• TEXT SECTION:

At some point I’ll dissect one of these board meetings and explain all the things that are artifacts of the past. These artifacts are a result of the communication methods that existed 30+ years ago that required paper and face to face meetings and resulted in very structured communications. But for now, I’ll give you three specific things to change.
1. Separate the monthly financials from the board meeting. Send out monthly financials (Income Statement, Balance Sheet, Cash Flow) with a written analysis of them. This written analysis should be done by the CEO (or president / COO), not the CFO, and should be in English, not accounting-ese.
2. Have quarterly board meetings. These should be in person meetings with no laptops, smartphones, or iPads in the room. Give the people pads of paper to write on if they don’t bring their own (I don’t carry paper). 100% attention for the meeting. Arrange the meeting so you can have a dinner the night before or after the meeting. The meeting shouldn’t last more than four hours but should be fully engaged.
3. Provide regular weekly CEO updates, to all board members. The best entrepreneurs I know communicate regularly with everyone in the company and have a structured update process of some sort. The best CEOs send out short but focused weekly updates to their boards. These are not “templated updates” – they don’t necessarily fill in a set of things that they update each week. Often they are just a “sit in front of the computer and send out an email update” type of update full of substance, whatever is on the CEO’s mind, and requests for help. My favorites have typos and look like a blog post of mine (e.g. it looks like someone just wrote it rather than struggled over it for hours to get it just right.)

• WRITTEN TASKS:
1 - Output the stretch of the board-meeting advice from "At some point" through "things to change.", copying it word for word.
2 - Answer these questions using the board-meeting advice:
(a) Who should write the analysis that accompanies the monthly financials?
(b) What is the longest a quarterly board meeting should last?
(c) How often should the CEO send updates to all board members?

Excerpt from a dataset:
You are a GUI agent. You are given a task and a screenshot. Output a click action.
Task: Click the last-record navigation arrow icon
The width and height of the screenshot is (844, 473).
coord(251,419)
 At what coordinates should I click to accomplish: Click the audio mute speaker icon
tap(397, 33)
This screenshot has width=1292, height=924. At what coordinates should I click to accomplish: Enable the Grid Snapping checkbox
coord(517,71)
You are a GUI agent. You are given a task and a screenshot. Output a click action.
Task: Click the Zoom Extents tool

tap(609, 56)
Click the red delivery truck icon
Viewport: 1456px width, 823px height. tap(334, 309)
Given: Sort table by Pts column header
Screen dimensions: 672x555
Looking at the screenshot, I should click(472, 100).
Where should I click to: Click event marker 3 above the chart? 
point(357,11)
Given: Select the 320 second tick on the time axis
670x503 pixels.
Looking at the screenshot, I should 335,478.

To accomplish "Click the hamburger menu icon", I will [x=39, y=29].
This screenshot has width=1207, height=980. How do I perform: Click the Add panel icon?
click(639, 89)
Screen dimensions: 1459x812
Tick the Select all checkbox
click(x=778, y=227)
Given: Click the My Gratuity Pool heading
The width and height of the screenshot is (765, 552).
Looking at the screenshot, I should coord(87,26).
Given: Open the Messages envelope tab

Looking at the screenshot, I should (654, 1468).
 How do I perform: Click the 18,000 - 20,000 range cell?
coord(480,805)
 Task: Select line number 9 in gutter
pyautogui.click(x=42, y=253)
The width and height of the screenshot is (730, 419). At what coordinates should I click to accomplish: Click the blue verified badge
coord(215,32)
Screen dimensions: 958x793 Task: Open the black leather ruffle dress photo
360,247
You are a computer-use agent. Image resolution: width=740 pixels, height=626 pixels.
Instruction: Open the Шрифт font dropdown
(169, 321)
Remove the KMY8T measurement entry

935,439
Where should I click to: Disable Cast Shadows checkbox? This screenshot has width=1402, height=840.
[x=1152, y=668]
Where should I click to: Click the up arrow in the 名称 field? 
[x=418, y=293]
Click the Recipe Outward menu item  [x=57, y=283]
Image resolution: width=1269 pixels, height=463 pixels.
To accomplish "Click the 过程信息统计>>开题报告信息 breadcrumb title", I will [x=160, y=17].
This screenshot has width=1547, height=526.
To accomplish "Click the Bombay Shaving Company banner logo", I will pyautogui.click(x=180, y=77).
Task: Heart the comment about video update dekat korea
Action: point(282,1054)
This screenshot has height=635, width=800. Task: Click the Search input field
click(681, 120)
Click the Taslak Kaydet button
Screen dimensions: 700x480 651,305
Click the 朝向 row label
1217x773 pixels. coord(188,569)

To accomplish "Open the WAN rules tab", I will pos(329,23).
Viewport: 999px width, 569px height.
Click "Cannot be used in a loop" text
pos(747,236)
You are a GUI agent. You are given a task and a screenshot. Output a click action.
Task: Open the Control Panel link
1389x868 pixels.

• WORKED ANSWERS:
1 -
At some point I’ll dissect one of these board meetings and explain all the things that are artifacts of the past. These artifacts are a result of the communication methods that existed 30+ years ago that required paper and face to face meetings and resulted in very structured communications. But for now, I’ll give you three specific things to change.

2 -
(a) The CEO (or president / COO), not the CFO.
(b) No more than four hours.
(c) Weekly.